The above-mentioned embodiments are intended to illustrate the objects, technical solutions and advantages of the present invention in further detail, and it should be understood that the above-mentioned embodiments are merely exemplary embodiments of the present invention, and are not intended to limit the scope of the present invention, and any modifications, equivalent substitutions, improvements and the like made within the spirit and principle of the present invention should be included in the scope of the present invention.

Claims

1. The preparation method of sugammadex sodium is characterized by comprising the following steps:

the magnetic nanotube is of a multilayer structure, the multilayer structure is sequentially provided with a compact silicon dioxide nanotube, a magnetic material layer and a mesoporous silicon dioxide layer from inside to outside, and the magnetic nanotube is activated by adopting a methanesulfonic acid solution;

2. The method for preparing sugammadex sodium according to claim 1, wherein in S2, the magnetic nanotubes are prepared as follows: 1) Preparing a nanotube layer: coating a uniform nanotube shell layer on the surface of the carbon nanotube template by adopting a microemulsion method to form a carbon nanotube-nanotube layer core-shell structure; 2) Preparing a magnetic material layer: adding a precursor ionic solution of a magnetic material into the solution 1), filtering, adding a filter cake into a sodium hydroxide solution, stirring and ultrasonically treating, then reacting for 2 to 3h at 110 to 130 ℃, removing liquid and drying to form a carbon nanotube-nanotube layer-magnetic material layer core-shell structure; 3) Preparation of the mesoporous silica layer: dispersing the three-layer core-shell structure nanotube obtained in the step 2) into deionized water, adding a cationic surfactant, carrying out ultrasonic treatment, then adding ammonia water, heating and stirring, finally slowly dropwise adding a proper amount of ethyl orthosilicate, and washing and drying after the reaction is finished to obtain a carbon nanotube-nanotube layer-magnetic material layer-mesoporous silica layer core-shell structure; 4) And (3) high-temperature calcining, and removing the carbon nanotube template to form the magnetic nanotube with a nanotube layer-magnetic material layer-mesoporous silica layer structure.

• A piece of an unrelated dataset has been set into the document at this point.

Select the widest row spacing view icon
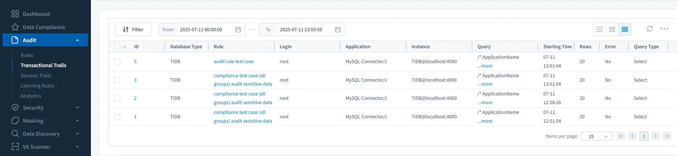Screen dimensions: 677x156 [x=599, y=29]
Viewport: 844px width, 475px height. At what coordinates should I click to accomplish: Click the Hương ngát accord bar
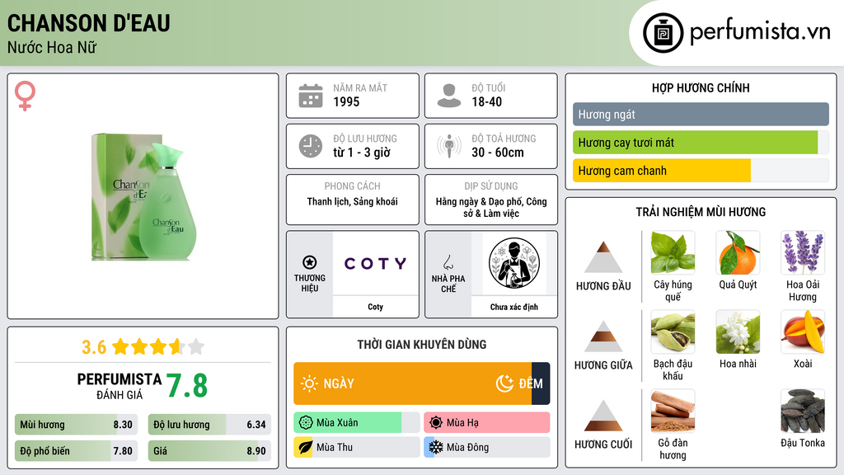pos(701,114)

3. The method for preparing sugammadex sodium according to claim 1, wherein said magnetic material layer is Fe ₃ O ₄ 。

4. The method for preparing sugammadex sodium according to claim 1, wherein the method for preparing magnetic nanotubes further comprises the steps of: 5) And (3) putting the magnetic nanotube with the structure of the nanotube layer-magnetic material layer-mesoporous silicon dioxide layer into 2% methanesulfonic acid solution at the temperature of 85-95 ℃ for activation for 3.5-4h to obtain the magnetic nanotube with the activated surface.

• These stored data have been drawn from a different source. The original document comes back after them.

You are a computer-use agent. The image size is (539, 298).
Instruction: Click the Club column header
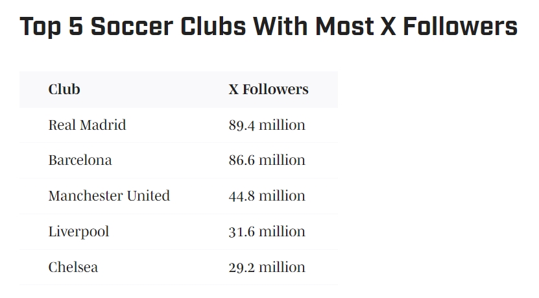[x=64, y=90]
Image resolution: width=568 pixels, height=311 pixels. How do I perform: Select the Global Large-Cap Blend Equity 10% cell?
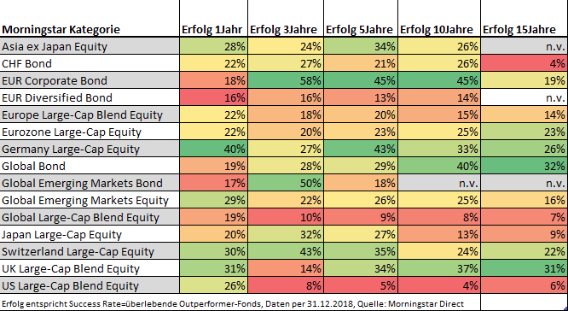tap(286, 217)
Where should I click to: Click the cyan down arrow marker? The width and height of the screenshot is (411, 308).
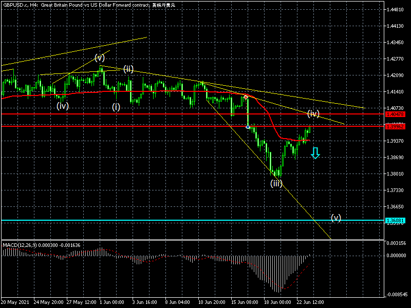(315, 152)
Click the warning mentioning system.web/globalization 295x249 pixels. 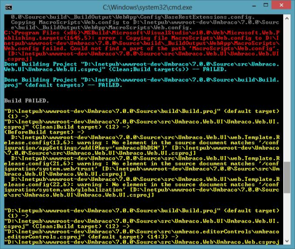(142, 187)
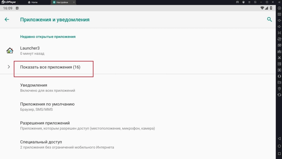Screen dimensions: 282x159
Task: Open Уведомления settings
Action: 34,85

5. A process for the preparation of sugammadex sodium according to claim 1, characterized in that S2 is performed as follows: 1) Firstly, placing the magnetic nano tube in a container and pumping to a vacuum state; 2) And pouring the solution in the S1 into a container in a vacuum state, stirring and adsorbing for 30-45min, recovering to a normal pressure state, and continuously stirring and adsorbing for 30-45min.

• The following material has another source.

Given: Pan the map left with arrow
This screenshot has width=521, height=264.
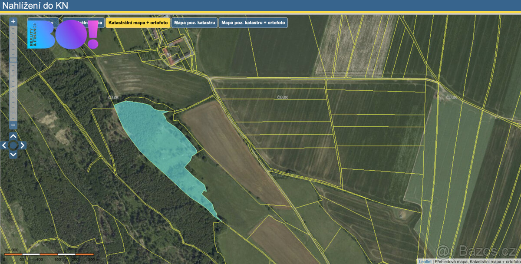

6. The sugammadex sodium for injection is characterized in that the preparation method comprises the following steps: 1) Adding sugammadex sodium prepared by the preparation method of any one of claims 1 to 5 into water for injection or purified water to obtain a sugammadex sodium aqueous solution; 2) Adding a proper amount of ammonia water into the solution, heating and stirring, and filtering to obtain a clear sugammadex sodium aqueous solution for injection; the heating temperature is firstly heated to 35 to 40 ℃ and is kept for 30min, then the heating is continuously carried out to 60 to 65 ℃ and is kept for 1 to 1.5h, and finally the heating is carried out to 90 to 95 ℃ and is kept for 2 to 3h.

7. The sugammadex sodium for injection according to claim 6, wherein a proper amount of ammonia water is added to a pH value of 9 to 10.

8. The sugammadex sodium for injection as claimed in claim 6, wherein the solution is heated and stirred, and then filtered by a filter membrane after the temperature is reduced to 30 to 35 ℃.